Online virtual exchange gives sociology students new perspective on COVID-19

Thursday, 13 August 2020

University of Newcastle sociology students are exchanging diverse perspectives and collaborating with their peers at the University of Texas in Austin USA in a unique global virtual exchange program.

Dunca McDuie Ra
Professor Duncan McDuie-Ra

Member of the Centre for 21st Century Humanities and Urban Sociologist, Professor Duncan McDuie-Ra teaches the course Landscape and Power, a new undergraduate course exploring how our surrounding environment shapes social interactions.

Duncan developed the course with Austin Professor Jason Cons to encourage students to look at the ordinary scenery around them in a new way to reveal details about the area’s demographics, politics, history and more.
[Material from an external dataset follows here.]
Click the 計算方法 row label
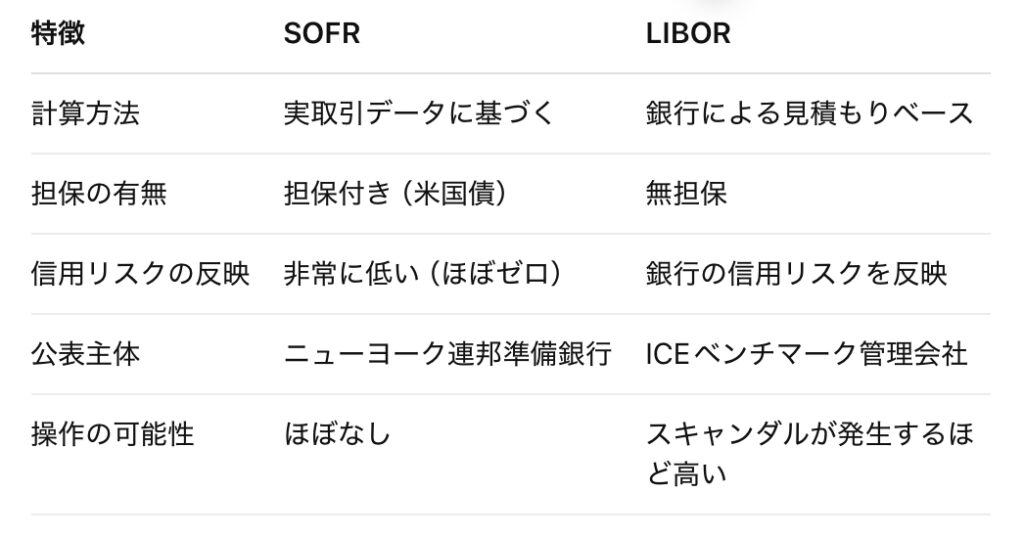[x=85, y=113]
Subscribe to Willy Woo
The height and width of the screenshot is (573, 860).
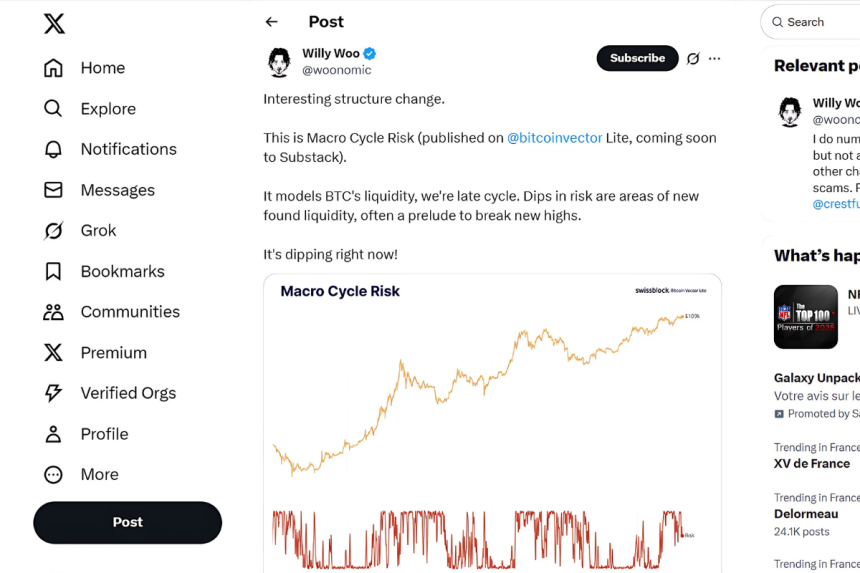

The course shifted to focus on COVID-19 when the effects of the pandemic began to be felt in early 2020, with students examining how their environment was impacted by COVID-19.

“Initially students were to go out and study landscapes using walking ethnography. When the lockdown started to take effect, many of these landscapes were empty and lots of places were restricted. It really limited where students could go,” Duncan said. “However, this helped us to understand and compare the impacts of COVID in our region and at the University of Texas (UT) where they were going through the same thing. We ended up having a very experiential account of COVID through the research of the students and we were able to compare these experiences across countries”.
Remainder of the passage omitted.